Kansas City, Kansas
"KCK" stands for Kansas City, Missouri, and it is the third-largest city in the United States, state of Kansas and the county seat of Wyandotte County. It is also the third-largest city in the Kansas City metropolitan region. According to the most recent census, the city has a population of 156,607. Originally, the city was established as a streetcar suburb of Kansas City, Missouri, after which it was given its name. Located at Kaw Point, the confluence of the Missouri and Kansas Rivers, it is a popular tourist destination. It is a component of the "Unified Government," which is a merged city-county government that serves the whole region. Besides the separate communities of Bonner Springs and Edwardsville, Wyandotte County contains a section of Lake Quivira, as well as a large unorganised region known as Loring.

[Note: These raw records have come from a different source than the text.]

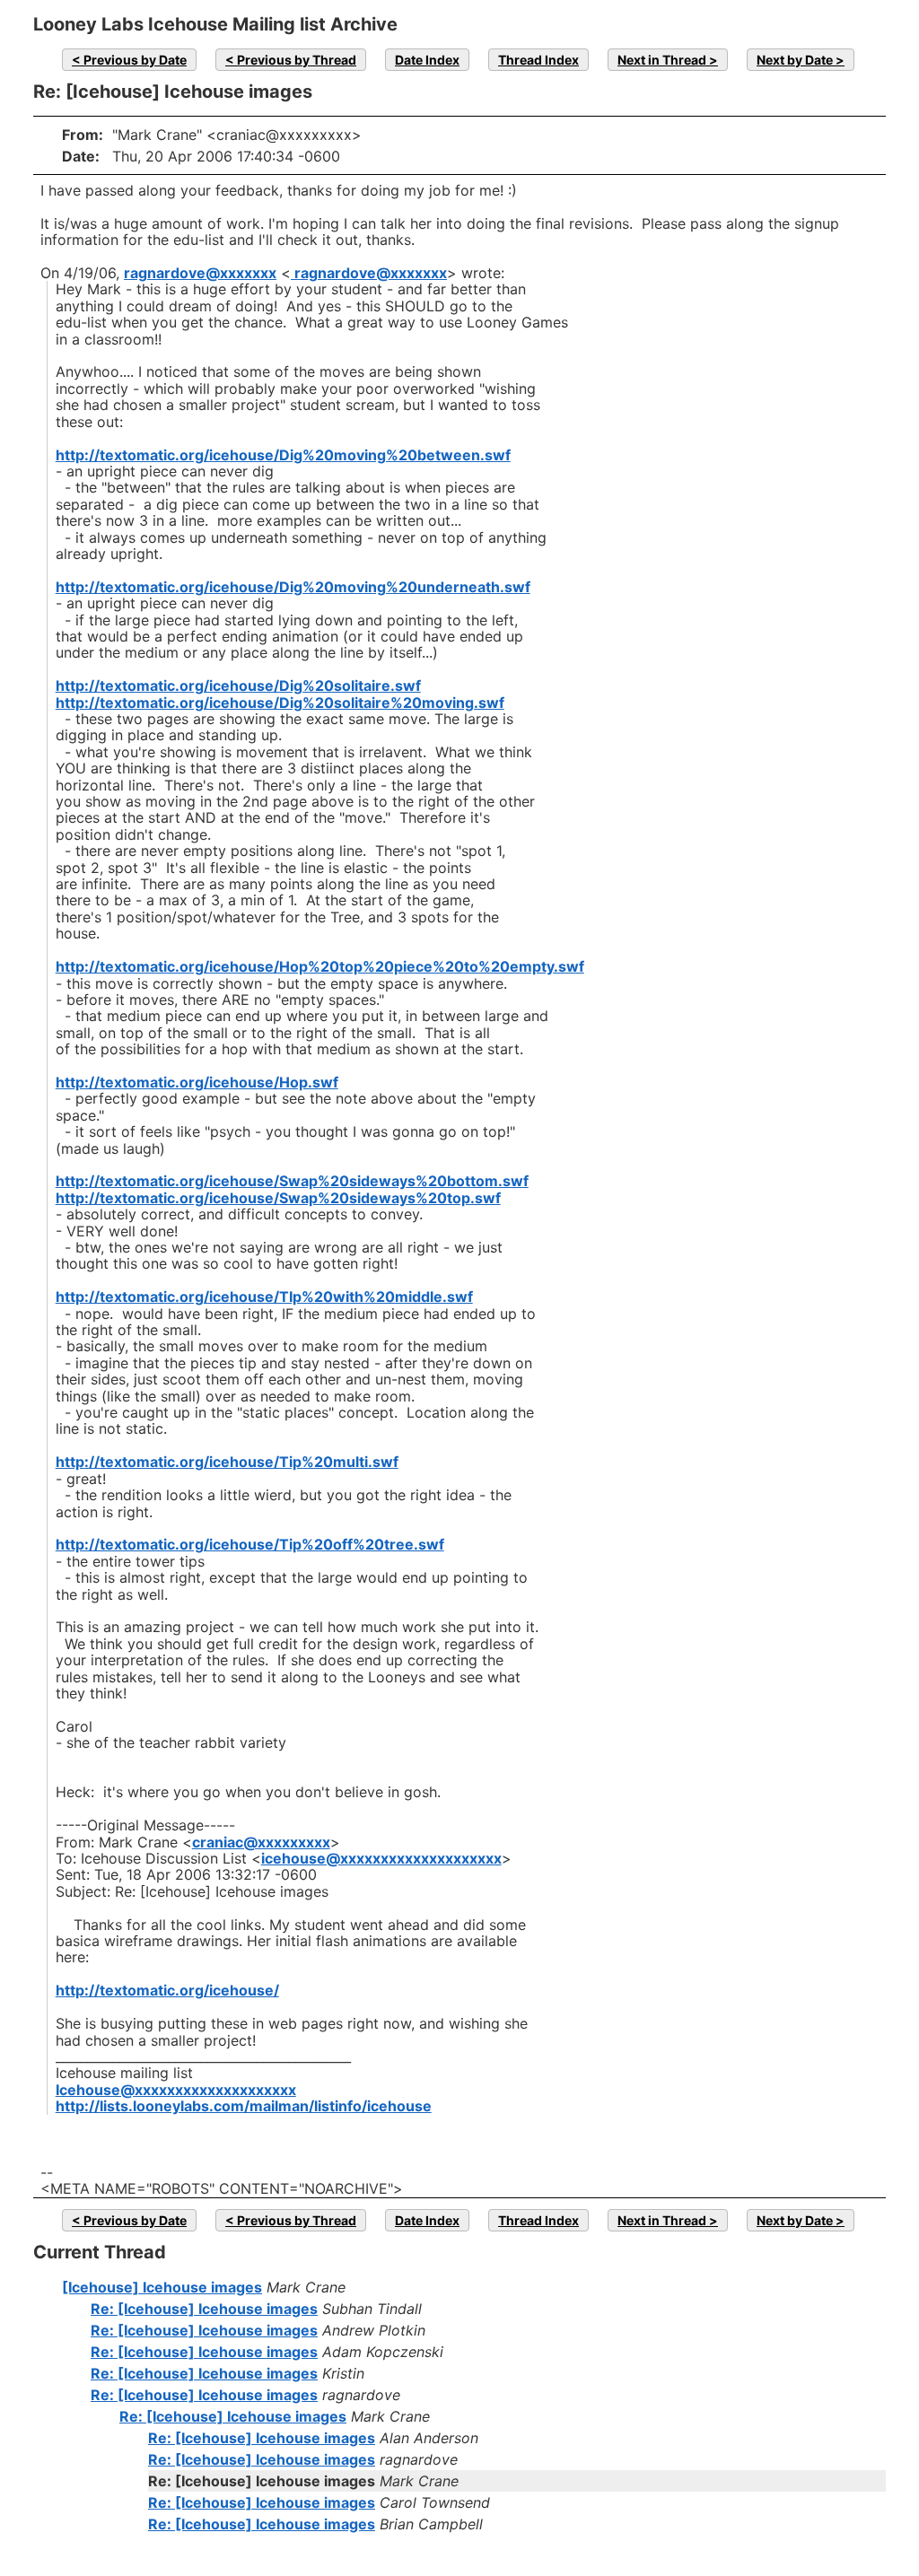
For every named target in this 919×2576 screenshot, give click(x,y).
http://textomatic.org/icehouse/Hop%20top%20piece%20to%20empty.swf (320, 966)
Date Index (427, 59)
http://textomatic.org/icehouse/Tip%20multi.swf (227, 1462)
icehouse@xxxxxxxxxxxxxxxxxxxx (381, 1858)
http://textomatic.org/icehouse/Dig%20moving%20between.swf (283, 455)
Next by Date (795, 59)
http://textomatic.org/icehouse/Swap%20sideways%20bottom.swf (292, 1181)
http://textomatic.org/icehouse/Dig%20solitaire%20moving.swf (280, 703)
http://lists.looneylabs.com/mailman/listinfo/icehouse (244, 2106)
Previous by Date (135, 59)
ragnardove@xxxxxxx (200, 273)
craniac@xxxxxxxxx (261, 1842)
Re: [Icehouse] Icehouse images (204, 2309)
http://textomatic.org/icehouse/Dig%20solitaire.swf (238, 685)
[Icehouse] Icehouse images (162, 2287)
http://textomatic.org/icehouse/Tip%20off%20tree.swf (250, 1544)
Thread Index (538, 59)
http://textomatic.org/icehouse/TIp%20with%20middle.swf (264, 1296)
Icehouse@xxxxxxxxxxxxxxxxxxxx (176, 2090)
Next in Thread (661, 59)
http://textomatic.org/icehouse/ (167, 1990)
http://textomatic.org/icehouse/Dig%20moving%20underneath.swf (293, 587)
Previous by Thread (296, 59)
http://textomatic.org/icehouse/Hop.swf (197, 1082)
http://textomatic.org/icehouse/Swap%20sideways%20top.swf (278, 1198)
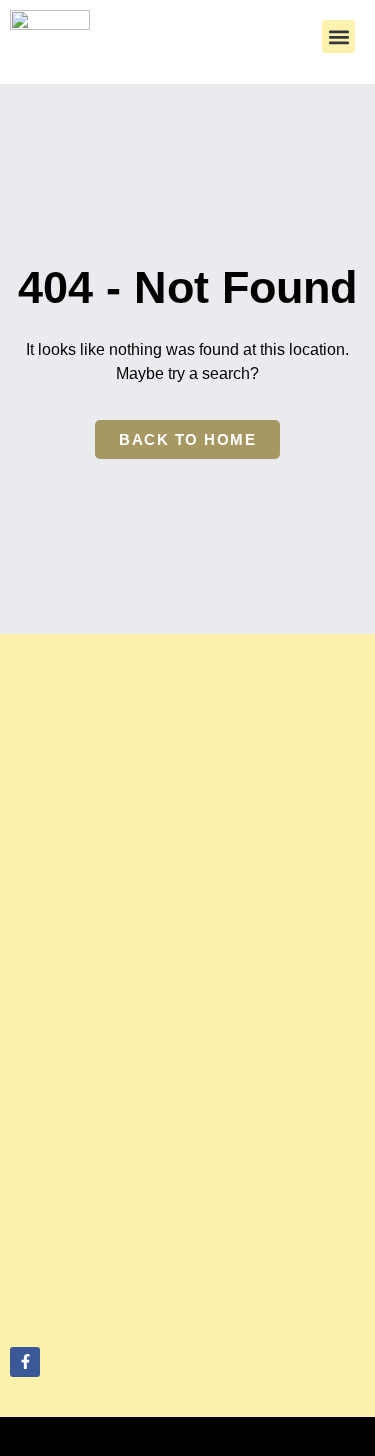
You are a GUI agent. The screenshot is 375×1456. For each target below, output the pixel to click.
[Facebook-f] (25, 1362)
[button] (338, 36)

The incorporation of "old" Kansas City, Kansas, took place in October 1872. After being ordered to take place by Judge Hiram Stevens of the Tenth Judicial District on October 22 of that year, the first municipal election took place on that day and resulted in the election of Mayor James Boyle. Following the city's incorporation, James Boyle, C. A. Eidemiller, A. S. Orbison, Eli Teed, and Samuel McConnell served as mayors of the city, respectively. Mayor McConnell was there when the Governor of Kansas, John St. John, designated Kansas City a city of the second class in June 1880, in the presence of Mayor St. John.
In March 1886, the city of "new" Kansas City, Kansas, was founded as a result of the union of five municipalities: "old" Kansas City, Armstrong, Armourdale, Riverview, and Wyandotte (then known as "old" Kansas City, Kansas). Wyandotte, the group's oldest city, was founded in 1857 by Wyandot Native Americans and Methodist missionaries and is the oldest city in the group.

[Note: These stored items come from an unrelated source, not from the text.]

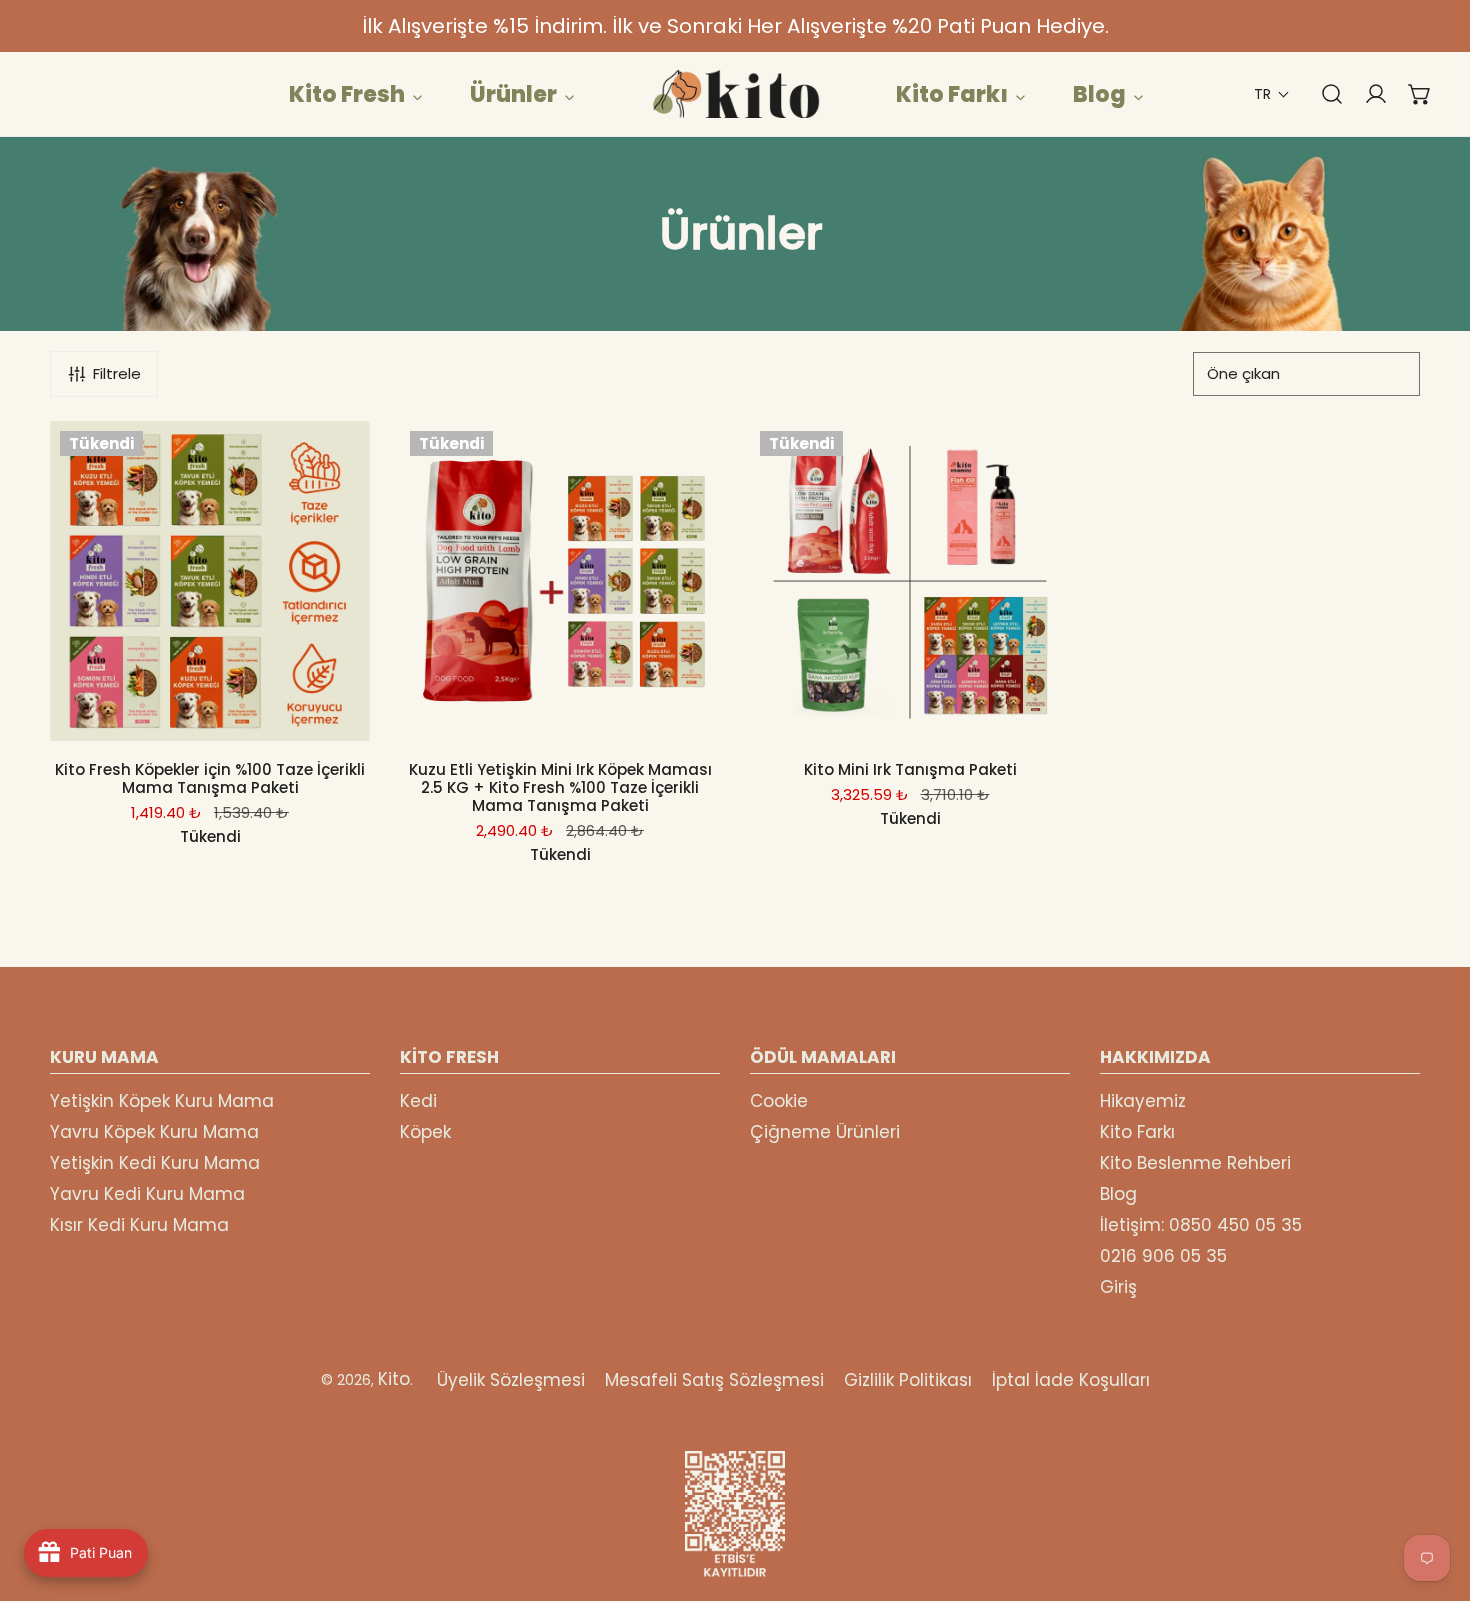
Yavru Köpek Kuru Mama (154, 1132)
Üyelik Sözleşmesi (511, 1380)
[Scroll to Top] (1434, 1495)
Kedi (418, 1101)
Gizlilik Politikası (908, 1380)
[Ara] (1322, 94)
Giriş (1118, 1287)
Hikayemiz (1143, 1101)
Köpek (425, 1132)
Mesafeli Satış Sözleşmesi (714, 1380)
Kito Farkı (1137, 1132)
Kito (394, 1379)
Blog (1118, 1194)
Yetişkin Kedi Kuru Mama (155, 1163)
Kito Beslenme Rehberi (1195, 1163)
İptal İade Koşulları (1071, 1380)
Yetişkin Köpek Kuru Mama (162, 1101)
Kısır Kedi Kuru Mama (139, 1225)
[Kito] (735, 94)
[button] (1272, 94)
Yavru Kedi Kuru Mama (147, 1194)
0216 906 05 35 (1163, 1256)
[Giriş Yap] (1366, 94)
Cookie (779, 1101)
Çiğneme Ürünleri (825, 1132)
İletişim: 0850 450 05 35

Because of its location as a streetcar suburb of Kansas City, Missouri, the city saw rapid population expansion in the 1890s. This expansion was sustained into the 1930s. From 1890 through 1960, it was consistently ranked among the top 100 biggest cities in the United States, notably in 1920, when it had a population of more than 100,000 people for the first time in the country's history.

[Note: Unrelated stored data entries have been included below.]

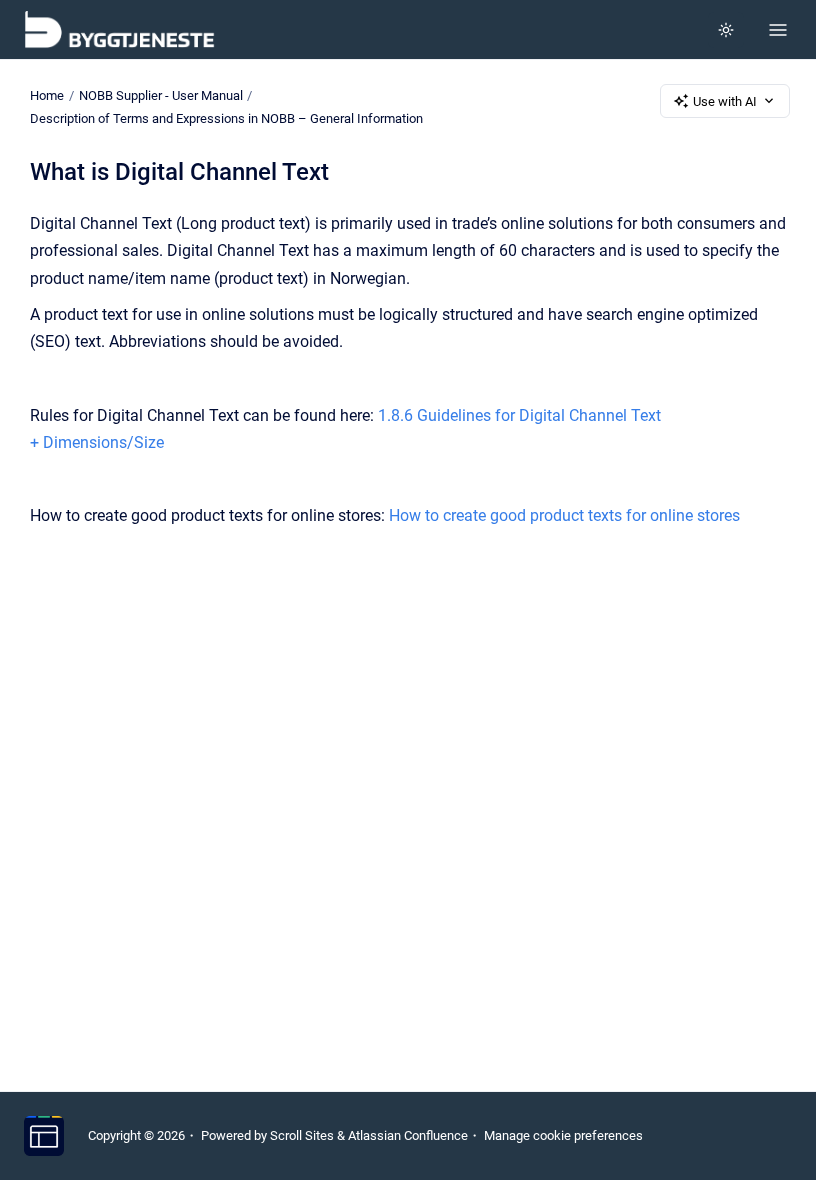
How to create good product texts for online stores (564, 515)
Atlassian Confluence (408, 1135)
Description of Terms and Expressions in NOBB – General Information (226, 118)
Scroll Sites (302, 1135)
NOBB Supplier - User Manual (161, 95)
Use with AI (725, 101)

In the same way as the proportion of the city's most populous ethnic group, non-Hispanic whites, has fallen from 76.3 percent in 1970 to 40.2 percent in 2010, so has the percentage of the city's most populous ethnic group, Hispanics. The Unified Government of Wyandotte County was established in 1997 when voters accepted a referendum to consolidate the municipal and county administrations into an one entity.